[Extract to read]
+ + + + + + +
Thursday, March 29, 2012

Complaints & Greivances

I prepared myself for a lot of things before coming here. I had visited before and thought I knew most of what I was going to have to adapt to. Boy was I wrong!

Linkin Parks' Somewhere I Belong sums up my feelings quite well today. (My commentary in purple.)
When this began, -This move to India
I had nothing to say and -I kept my mouth shut and just watched and observed and learned
And I'd get lost in the nothingness inside of me -I was quite uncertain about a lot
(I was confused) Didn't realize it then, but yes I was definitely confused
And I let it all out to find/that I'm -both on this blog and in the pardesi community
Not the only person with these things in mind (inside of me) -there are tons of us realizing the same thins
But all the vacancy the words revealed -meaning things we expected turned out not to be true
Is the only real thing that I got left to feel.(nothing to lose)
Just stuck, hollow and alone -I am more alone living in this joint family than I've ever been
And the fault is my own, -yes it is. I am responsible for my own decisions. I don't regret coming here
And the fault is my own. but I wish I had been better prepared
----skipping the chorus
And I've got nothing to say -okay, not true I'm actually more vocal when I'm pissed
I can't believe I didn't fall right down on my face -true! moving here is like starting your childhood over
(I was confused)
Looking everywhere only to find That it's
Not the way I had imagined it all in my mind -India is definitely not what a gori is typically led to believe
(So what am I?)
What do I have but negativity? -That is about all that's left of my feelings for this city
'Cause I can't justify the way everyone is looking at me.(Nothing to lose) -truthfully I don't care about all the rude, mannerless people that stare and they can look at me however they want. I have a life that doesn't involve them or their feelings towards me. Must suck that they can't find anything better to do than stare.
+ + + + + + +
[Stored records]
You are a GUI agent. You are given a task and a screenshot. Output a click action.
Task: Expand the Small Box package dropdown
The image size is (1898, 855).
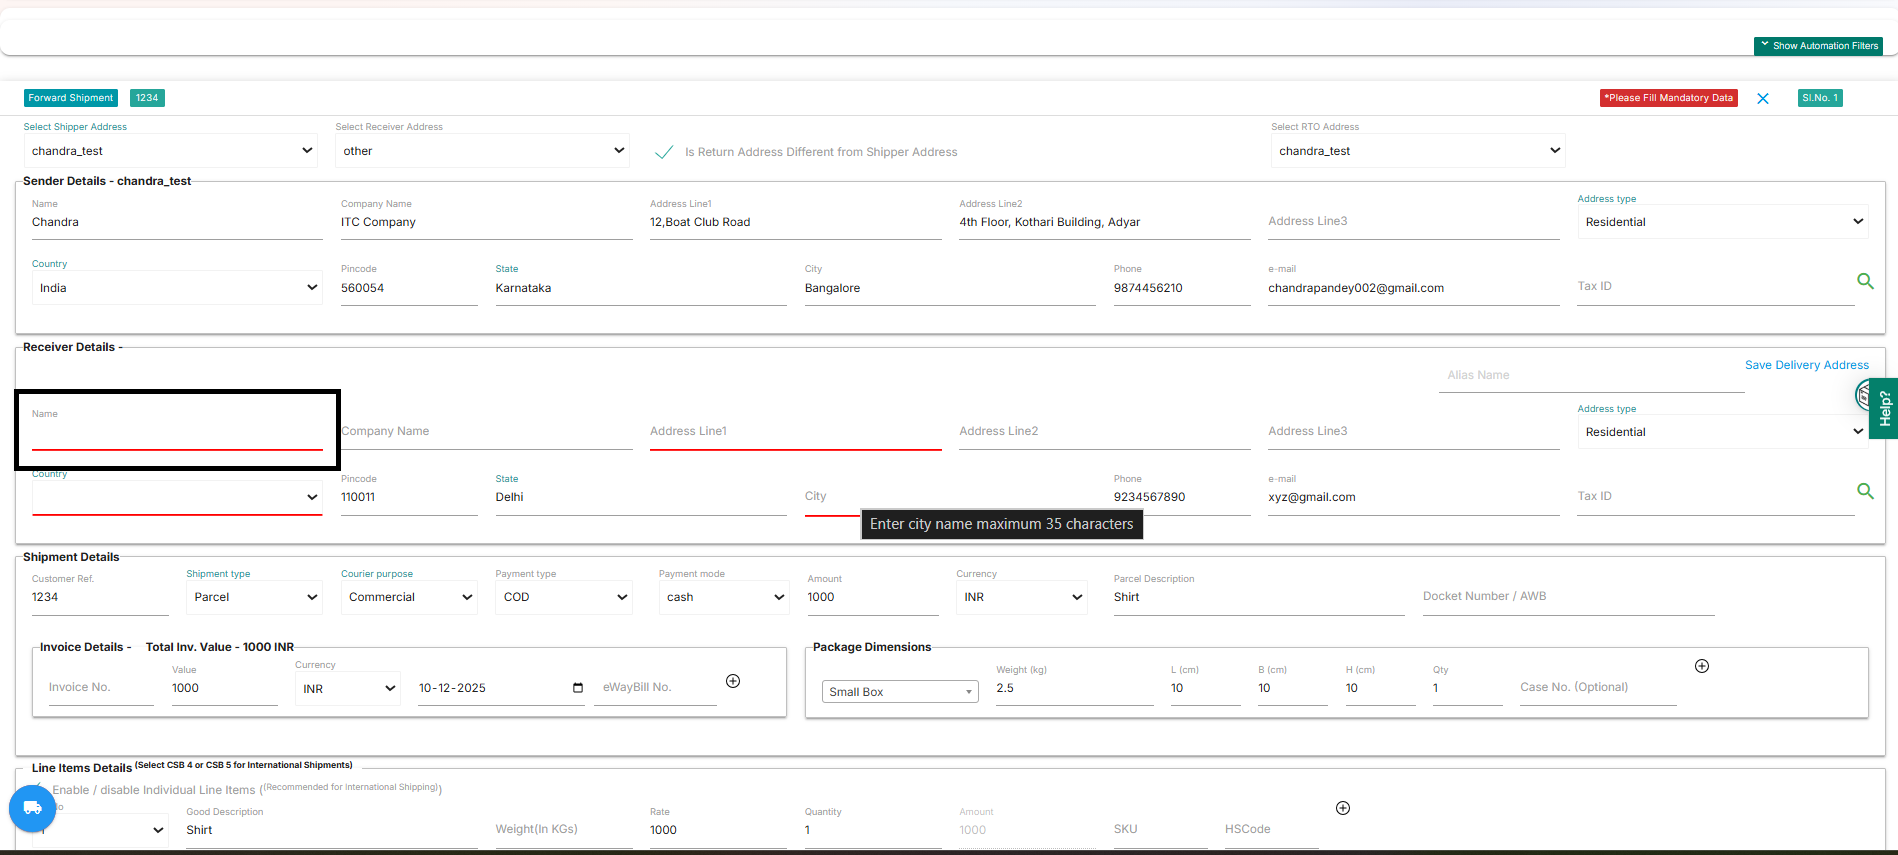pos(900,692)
+ + + + + + +
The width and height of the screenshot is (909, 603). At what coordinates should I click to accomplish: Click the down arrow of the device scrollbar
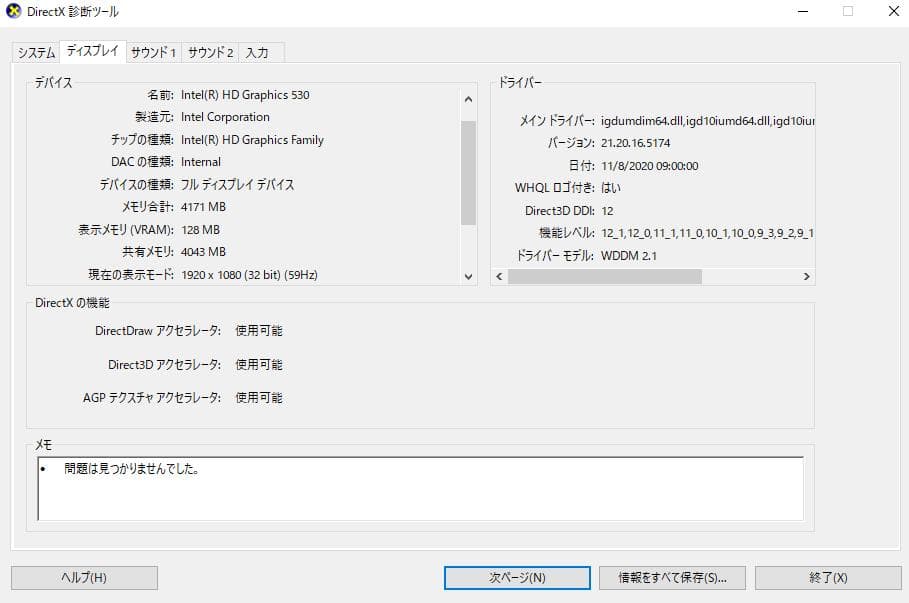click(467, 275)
+ + + + + + +
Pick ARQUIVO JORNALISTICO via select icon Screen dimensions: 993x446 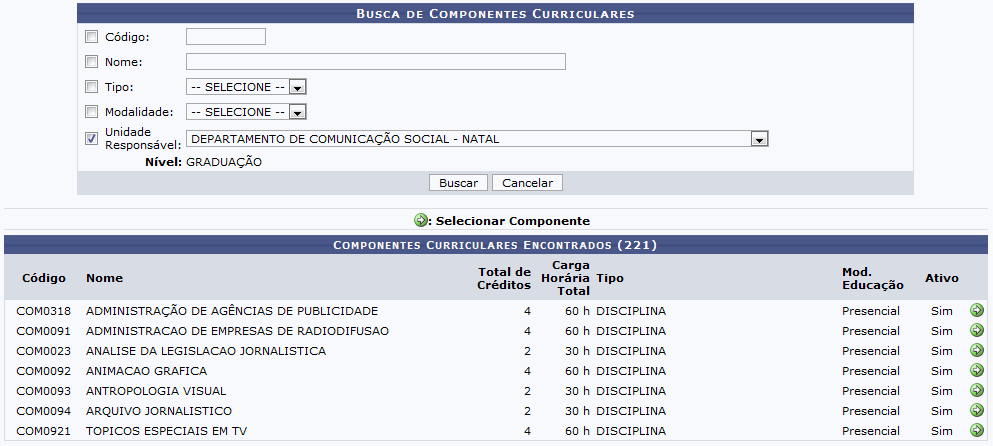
+ + + + + + +
[Given problem 1] Can you shorten the paragraph beginning "I prepared myself for a lot of things" in the blog post about moving to India, keeping its main facts?
[Given problem 2] Could you carry on the blog post about moving to India from the point where it stops?
Nothing in the data is needed for what follows.

[Task result 1] Despite preparing and having visited before, I was wrong to think I knew most of what I would have to adapt to.

[Task result 2]
Nothing to gain, hollow and alone
And the fault is my own,
And the fault is my own

I will never know
myself until I do this on my own -this is the one good thing that has come of this move and why I don't regret it. I have found parts of me that I needed to find. I've found a strength I didn't know I had and proved to myself just how stubborn and determined I can be. If you can imagine, I really didn't know I was stubborn before coming here. Now I own it like it's a diamond.
And I will never feel,
Anything else until my wounds are healed -that's the case with any scenario in life. You have to face it, deal with it, learn to keep living.

Now on to the complaints and grievances I have. These are all things I don't think anyone could ever fully be prepared for when coming here.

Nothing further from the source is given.